- Born: 7 August 1917 Natimuk, Victoria, Australia
- Died: 1 February 2009 (aged 91) Surrey Hills, Victoria, Australia
- Spouse: Victoria May Riddles ​ ​(m. 1944)​
- Children: 2
- Relatives: Clamor Wilhelm Schürmann (great grandfather)

= Ted Schurmann =

Australian author (1917–2009)

Ted Schurmann (1917–2009) was an Australian author. He was born Edwin Adolf Schurmann in 1917. As a writer he was also commonly known as E. A. Schurmann, and used other pen-names including Ben Titus, John Shurman, and S. A. Tedd.

== Personal life ==
Edwin Adolf 'Ted' Schurmann was born on 7 August 1917, at Natimuk, Victoria, Australia, the second son of Edwin Carl Schurmann (1886-1979, born at Natimuk) and Dorothea "Dora" Ida Thiele (1890-1980, born in Doncaster, Victoria). Schurmann was the great grandson of Lutheran pastor Clamor Wilhelm Schürmann (1815-1893), who had been an immigrant to Australia of German origin; he worked with South Australian Aboriginal people and wrote a dictionary of their words.

Ted Schurmann was living at Horsham, Victoria in 1944 when he became engaged to and later married Victoria May Riddles (originally from Western Australia). They had two children, Richard Paul Schurmann and Susan Katherine Schurmann, and moved to Melbourne, living at Ringwood from 1950-1984.

Schurmann died on 1 February 2009, at Surrey Hills, in Melbourne, after spending his retirement years at Wehla, near Inglewood.

== Career ==
Schurmann enlisted in the Royal Australian Air Force (RAAF) at Laverton, Victoria on 5 February 1940 at the age of 22, and held the role of a Warrant Officer. He was discharged from the RAAF on 6 December 1945.

=== Writing career ===
Schurmann began his authorial life writing short stories for publication in newspapers and magazines, including The Australian Women's Weekly and New Idea, from 1947-1952. His short stories, mainly for women readers, but also in KG Murray's men's magazines, reflect the tone and themes of the post-war era. At least 15 of these are available through the National Library of Australia's Trove online database.
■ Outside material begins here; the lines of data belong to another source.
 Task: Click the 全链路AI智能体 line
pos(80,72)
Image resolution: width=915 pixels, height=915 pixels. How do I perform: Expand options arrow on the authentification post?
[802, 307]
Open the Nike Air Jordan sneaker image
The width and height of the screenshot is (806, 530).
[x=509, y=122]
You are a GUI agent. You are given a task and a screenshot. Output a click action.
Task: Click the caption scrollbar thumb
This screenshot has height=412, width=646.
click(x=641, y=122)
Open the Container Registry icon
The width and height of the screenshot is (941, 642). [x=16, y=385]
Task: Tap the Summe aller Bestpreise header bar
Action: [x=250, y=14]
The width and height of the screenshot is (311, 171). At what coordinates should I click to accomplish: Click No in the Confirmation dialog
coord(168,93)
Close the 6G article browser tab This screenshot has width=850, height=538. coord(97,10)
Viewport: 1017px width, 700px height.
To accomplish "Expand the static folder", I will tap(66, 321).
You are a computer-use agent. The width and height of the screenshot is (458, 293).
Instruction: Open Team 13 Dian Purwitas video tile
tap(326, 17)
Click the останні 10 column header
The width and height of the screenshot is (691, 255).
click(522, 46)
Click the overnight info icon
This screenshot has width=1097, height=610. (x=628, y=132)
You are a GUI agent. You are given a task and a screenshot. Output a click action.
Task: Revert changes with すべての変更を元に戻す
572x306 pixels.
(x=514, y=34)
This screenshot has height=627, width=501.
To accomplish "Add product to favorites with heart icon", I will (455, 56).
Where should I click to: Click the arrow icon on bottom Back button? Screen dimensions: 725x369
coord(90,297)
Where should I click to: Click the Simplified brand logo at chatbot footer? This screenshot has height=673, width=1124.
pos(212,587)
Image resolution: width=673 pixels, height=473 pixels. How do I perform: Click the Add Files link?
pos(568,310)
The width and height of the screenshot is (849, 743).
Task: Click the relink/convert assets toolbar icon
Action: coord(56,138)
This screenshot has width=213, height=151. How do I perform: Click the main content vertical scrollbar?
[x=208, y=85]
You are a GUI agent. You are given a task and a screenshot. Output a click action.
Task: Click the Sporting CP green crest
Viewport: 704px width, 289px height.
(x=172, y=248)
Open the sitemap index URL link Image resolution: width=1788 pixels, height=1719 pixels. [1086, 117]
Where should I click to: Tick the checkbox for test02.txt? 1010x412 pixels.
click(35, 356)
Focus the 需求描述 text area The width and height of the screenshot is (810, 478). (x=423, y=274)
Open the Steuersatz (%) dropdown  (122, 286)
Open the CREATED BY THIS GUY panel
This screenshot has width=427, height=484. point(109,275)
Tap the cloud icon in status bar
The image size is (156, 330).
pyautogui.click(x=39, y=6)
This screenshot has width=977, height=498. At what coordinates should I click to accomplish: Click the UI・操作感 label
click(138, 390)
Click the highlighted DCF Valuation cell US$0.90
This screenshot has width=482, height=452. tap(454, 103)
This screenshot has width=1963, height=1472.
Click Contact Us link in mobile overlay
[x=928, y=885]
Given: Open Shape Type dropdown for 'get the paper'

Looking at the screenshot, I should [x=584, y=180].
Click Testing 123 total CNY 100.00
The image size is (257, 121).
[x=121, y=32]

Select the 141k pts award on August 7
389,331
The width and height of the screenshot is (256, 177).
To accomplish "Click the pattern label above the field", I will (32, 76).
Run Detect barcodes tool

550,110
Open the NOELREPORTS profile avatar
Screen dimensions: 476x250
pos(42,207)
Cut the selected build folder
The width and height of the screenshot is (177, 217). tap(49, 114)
Schurmann began producing children's books from 1967, when he first published No Trains on Sunday: A boyhood reminiscence. This was followed by Shop! Tales from a Country Store (1975), which consisted of numerous short stories set in Victoria's Wimmera district, bundled together as a novel. At least five more children's books followed, including Charlie Up a Gum Tree, which was shortlisted for the 1986 Children's Book of the Year awards, as well as three illustrated Australian bird identification books.

In 1987, the Lutheran Publishing House distributed Schurmann’s book describing the life and work of his great grandfather Clamor Wilhelm Schürmann and his interactions with Aboriginal people including as the Deputy Protector of Aborigines. The book is titled I'd Rather Dig Potatoes : Clamor Schurmann and the Aborigines of South Australia 1838-1853. It is based on research undertaken in South Australia and translations from the old German hand-written script of his great-grandfather.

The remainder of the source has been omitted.